What do we know about what’s really driving decision-making in Pyongyang? Unfortunately, the answer is ‘not very much’. So we have to work by theories instead. A first theory says that Kim Jong Un might well be using this crisis to consolidate his position internally. That’s plausible—in communist dictatorships it’s not uncommon for a leadership transition to take about four years. If that’s true in North Korea’s case, we’re still only about one third of the way through that period. Kim Jong Il’s death in December 2011 pushed North Korea into a political contest for which the family was only half prepared. Remember how long they took to announce the death?

In the years before Kim Jong Il’s death, some Chinese interlocutors at ASPI exchanges were speculating that the family probably couldn’t get the third generation up and into place. Sometimes that thought has popped back into my mind while watching current events play out. Kim Jong Un is still young—if he can entrench his rule, he’ll likely be there for thirty years or more. So his opponents have an incentive to topple him early. If the current crisis is all about regime consolidation, then we have to conclude that the harder Kim Jong Un pushes the buttons for tensions on the peninsula, the less secure he feels in his position.
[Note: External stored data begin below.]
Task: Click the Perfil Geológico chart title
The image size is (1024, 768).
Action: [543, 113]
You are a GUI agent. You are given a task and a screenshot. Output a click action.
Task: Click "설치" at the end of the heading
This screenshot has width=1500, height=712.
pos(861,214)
Judging by recent events, then, he feels far less secure than many suppose. If that’s true, one of the scenarios we should be thinking about is a post-Kim Jong Un North Korea, even though it’s far from obvious how such a transition might proceed.

A second theory sees the recent events as externally rather than internally oriented—as a play for a rejuvenated North Korean strategic position in North Asia. To test that theory we need to look at North Korea’s key strategic assets. At the moment, weapons of mass destruction are not really the North’s strong suit. Even now the nuclear device mightn’t be in an easily transportable form. It might be something they could put on a ship, perhaps, and sail into a foreign port before detonating, but not something deliverable by missile. And while Kim Jong Un will be chuffed by the recent success of his long range missile test and his third nuclear test, he must know that two swallows don’t make a summer. Rather, the North’s strategic strength lies in three interwoven assets—its artillery poised just above the DMZ which can target Seoul, its status as a nascent nuclear state, and its reputation for high risk tolerance. Media reports that Kim Jong Un has ordered a boost in artillery production suggest that Pyongyang is devoting efforts and resources to all three areas, and that points to some kind of grand strategic play by the new young leader.

What would be the objective of that play? I don’t find plausible the argument that Kim Jong Un is doing all this just so North Korea can trade away its nuclear program for economic assistance. If it really wanted that sort of agreement, it’s had numerous opportunities to get it over the last twenty years. Nor do I accept that the North has wanted to come to an agreement capping and reducing its nuclear program and that others have been stopping it from doing so. Rather, Pyongyang wants an outcome that enhances its status and marginalises its rivals. To that end, Pyongyang clearly does want (amongst other things) direct bilateral negotiations with Washington—because that would show the US treats North Korea as its equal, thus legitimising the new leadership while marginalising US allies South Korea and Japan. Those who want Washington to send fewer B-2 and B-52 flights over South Korea and more diplomats to the North to talk directly to the regime are giving Kim a position that he can leverage in Pyongyang’s favour.

Unfortunately, we don’t know which (if either) of these theories is correct. And, worryingly, neither theory suggests that we’ve reached an end-point to tensions on the peninsula. If the new leadership is encountering difficulty in establishing its writ in Pyongyang, some bizarre twists might lie before us. And if Kim Jong Un really is engaged on a grand strategic gambit, he might well have further cards still to play.

What can Australia do to help? We can talk to Washington and Seoul, taking care to reassure South Korea that we are their friend and partner and that we will help where we can as the crisis unfolds. Our encouragement of China into the role of crisis manager is laudable, but it’s not clear that’s a role Beijing wants to play. The strongest motivation for Beijing to accept it isn’t exhortation from Canberra but concern about a much stronger US position in South Korea.

Rod Lyon is a non-residential fellow at ASPI. Image courtesy of Flickr user Joseph A Ferris III.